We’re bullish on MLS. Or rather, the potential that lies within most MLS organizations. In fact, Marc and I think MLSs hold some of the most exciting possibilities in real estate and technology in 2009.
I know that may sound odd, and more than a little naive. For those of us with a close-in view of the MLS world, it seems at times hopelessly hamstrung by politics. Those just a little further removed see a fragmented, somewhat mysterious assortment of acronyms.
But let’s step back for a minute. Way back. Out to Mars. Looked at from this perspective — with political fault lines and puzzling borders blurred — we see an industry in a pretty compelling position.
1. MLSs have the most valuable content assets in their entire category. And content, as we know, is King. No one touches them on quantity or quality.
2. MLSs have market share, adoption rates and, as a result, a distribution channel that is the envy of any other business entity on the face of the planet. Never mind why that is. It is.
3. The best and the brightest are lined up outside MLS doors. Everyone wants to do business with the MLS. There must be some value there, huh?
4. It appears as if users of the MLS really need it. It looks to pass the “if it disappeared tomorrow, would you really care?” test. That type of utility means the MLSs are not only relevant, but can solve problems for their customers.
These realities don’t disappear when we come back to Earth; we just lose a clear view of them.
That was the crux of a presentation we gave to several hundred MLS executives at NAR a couple months ago: You can kick ass — but you had better get moving. Click here for the slide deck, or view it below. You’ll miss a lot of the details without the discussion, but it’s a broad outline of our observations.
It starts with your brand. Yes, an MLS is a brand, and a brand is a unit of meaning. Ask yourself, “what does [my MLS here] mean? If you can’t answer that in two seconds, you’ve identified a core problem.

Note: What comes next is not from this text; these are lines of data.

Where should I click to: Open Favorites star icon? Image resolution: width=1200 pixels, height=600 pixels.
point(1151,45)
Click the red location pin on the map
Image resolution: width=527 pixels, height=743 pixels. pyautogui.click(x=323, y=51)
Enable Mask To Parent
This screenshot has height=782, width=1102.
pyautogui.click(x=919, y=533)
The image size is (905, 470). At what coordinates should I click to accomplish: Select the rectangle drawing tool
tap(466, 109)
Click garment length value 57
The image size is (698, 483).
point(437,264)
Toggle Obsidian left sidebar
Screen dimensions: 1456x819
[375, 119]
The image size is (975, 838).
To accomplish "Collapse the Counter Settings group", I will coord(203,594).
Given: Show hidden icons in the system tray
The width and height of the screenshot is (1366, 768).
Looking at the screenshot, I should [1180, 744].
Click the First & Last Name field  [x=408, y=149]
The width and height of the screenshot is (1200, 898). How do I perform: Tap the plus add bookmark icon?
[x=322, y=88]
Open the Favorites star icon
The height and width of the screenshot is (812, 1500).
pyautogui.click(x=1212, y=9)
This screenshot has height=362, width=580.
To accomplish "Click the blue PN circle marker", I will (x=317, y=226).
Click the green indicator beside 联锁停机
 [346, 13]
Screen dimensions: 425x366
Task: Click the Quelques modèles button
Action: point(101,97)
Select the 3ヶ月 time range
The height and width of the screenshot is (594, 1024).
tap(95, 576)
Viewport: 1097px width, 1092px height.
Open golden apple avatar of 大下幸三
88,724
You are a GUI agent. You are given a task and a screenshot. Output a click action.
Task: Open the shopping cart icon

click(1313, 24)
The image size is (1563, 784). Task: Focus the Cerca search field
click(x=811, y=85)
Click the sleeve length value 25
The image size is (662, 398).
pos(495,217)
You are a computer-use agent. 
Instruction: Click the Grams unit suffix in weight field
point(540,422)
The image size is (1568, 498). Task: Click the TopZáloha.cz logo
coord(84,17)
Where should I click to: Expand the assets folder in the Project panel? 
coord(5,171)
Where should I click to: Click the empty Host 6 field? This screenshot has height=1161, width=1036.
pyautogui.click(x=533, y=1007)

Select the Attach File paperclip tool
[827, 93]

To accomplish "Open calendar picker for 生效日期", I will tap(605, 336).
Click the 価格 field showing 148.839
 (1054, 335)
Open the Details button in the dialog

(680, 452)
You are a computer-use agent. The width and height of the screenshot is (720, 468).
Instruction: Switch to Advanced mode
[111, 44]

We offer some ideas for moving forward with this broader perspective, but the important thing is in the stepping back.
We absolutely believe:
1. Brokers have no better partner for surviving this market than their MLS
2. MLS organizations can take a leadership position in the online real estate category
3. Consumers — and the Realtors that serve them — can benefit immeasurably from products built by, or off of, the MLS (API, anyone?).
But that can only happen if MLS leaders step back and look at the bigger picture, forfeit near-term comfort for long-term value, and start messing with the playbook.
Last week at Inman, I moderated a woefully short session on the future or MLS that featured leaders that have done it. David Charron at MRIS [disclosure: 1000watt Consulting has performed work for MRIS] and Bud Fogel at Midwest Regional Data see the big picture and have done the hard work of sharing it with others.
It is my hope that more join them this year. I think they will be rewarded.